Knowledge Base : Resize desktop (SunRay)

resize desktop (SunRay)
Starting from SRSS 4.1, the Sun Ray Xnewt X server supports the XRandR extension, which allows resizing your desktop while the session is running. This is particularly useful, if you often hotdeskamong Sun Ray DTUs with monitors of different sizes.

Bob even has created a utfit script, which you can use automatically fit your desktop size to the new screen size on hotdesk (needs to be run via utaction on connect).

But the set of sizes any given Sun Ray session can be resized to is limited. And this selection of sizes doesn’t really have anything to do with the currently used Sun Ray and its monitor. If the monitor is small, you may be able to something larger than your monitor and will get scan+pan behavior. If the monitor is large, its size may simply not be available. Instead the sizes that are offered depend on the initial size of your desktop – or more precisely the size of the X server canvas.

When a Sun Ray Xnewt X server is started, it creates a frame buffer that best fits the display of the currently connected DTU. Only if this monitor is very small, a certain minimum size will be reserved. This size is then seen as the initial size of the desktop. As the frame buffer can’t be grown later, this size then becomes the limit for future resizing: you can shrink your desktop and enlarge it again, but only up to the original size. XrandR will offer you a set of standard sizes, but these must be smaller than the starting size in both dimensions.

This is particularly troublesome, if you frequently move between screens where neither is smaller than the other in both dimensions. Myself I usually use a 1600×1200 20,1″ monitor at work and a 22″ 1680×1050 monitor at home. Now if I start my session at work (1600×1200), I can’t resize it to fit my home screen, as 1680px is wider than the frame buffer. But if the session is started at 1680×1050, then I can’t resize for my work screen either, as 1200px is taller than the 1050px frame buffer

utxconfig to the rescue
To solve this problem, you can control the size of the X server canvas using the utxconfigcommand.
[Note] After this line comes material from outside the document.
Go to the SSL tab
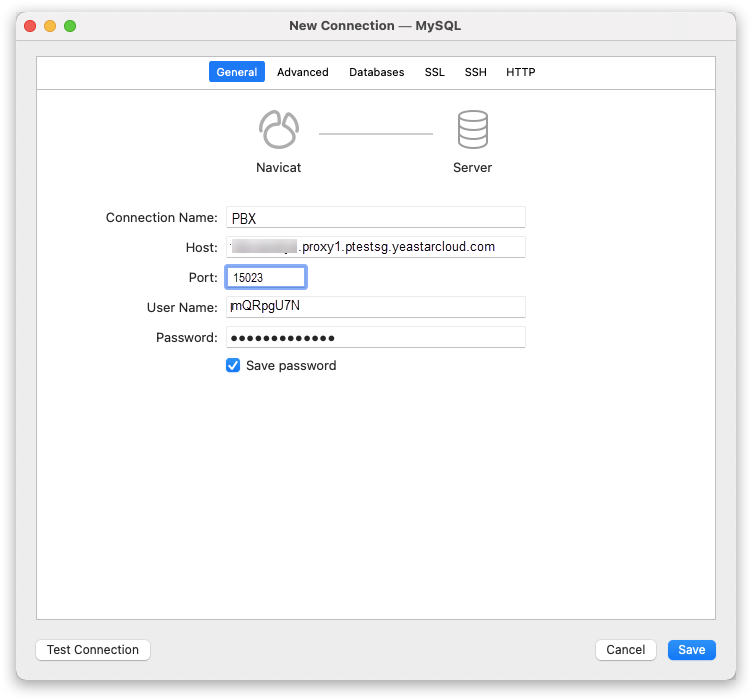Viewport: 752px width, 700px height. coord(434,72)
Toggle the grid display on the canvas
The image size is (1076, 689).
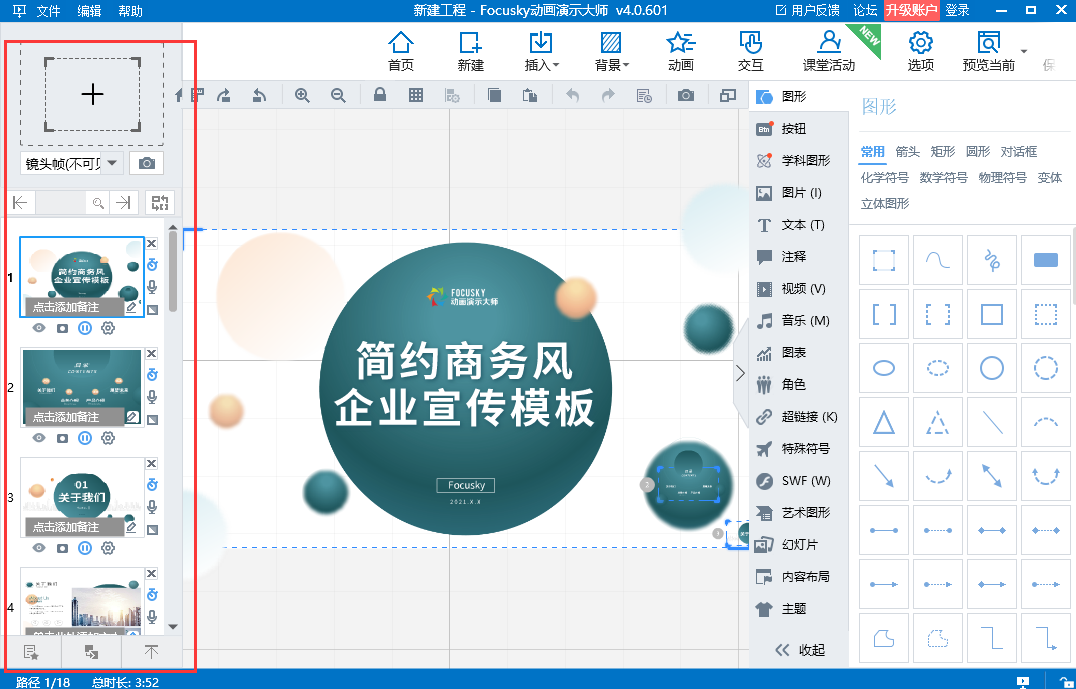coord(415,94)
If you specify a resolution (i.e. a size), a newly started X server will create a frame buffer that can hold this size. In my case, I used

$ utxconfig -r 1680×1200
to specify an odd size, which fits no real monitor exactly. The important property of this choice is that it is at least as large as the pixes dimensions of all the monitor I regularly use. After issuing this command and getting a new X server, I can see that XrandR now allows me to resize my desktop to all the sizes I need:
$ xrandr

SZ: Pixels Physical Refresh
0 640 x 480 ( 180mm x 135mm )
1 800 x 600 ( 225mm x 169mm )
2 1024 x 768 ( 288mm x 216mm )
3 1152 x 900 ( 325mm x 254mm )
4 1280 x 1024 ( 361mm x 289mm )
5 1400 x 1050 ( 395mm x 296mm )
6 1440 x 900 ( 406mm x 254mm )
7 1600 x 1024 ( 451mm x 289mm )
*8 1600 x 1200 ( 451mm x 339mm )
9 1680 x 1050 ( 474mm x 296mm )
10 1680 x 1200 ( 474mm x 339mm )
Current rotation – normal
Current reflection – none
Rotations possible – normal
Reflections possible – none

I need to adjust the size right after initial login, but the utfit script will do even that automatically. And the benefit is well worth the tiny effort anyhow.
Update: the utxconfig command binds the chosen size to your token and stores it in the Sun Ray Data Store. Thus the command needs to be run only once within a failover group. The setting applies on all servers of the group and stays active until you run utxconfig again to change it. But if you occasionally use multiple tokens, you have to set up the session size separately for each one.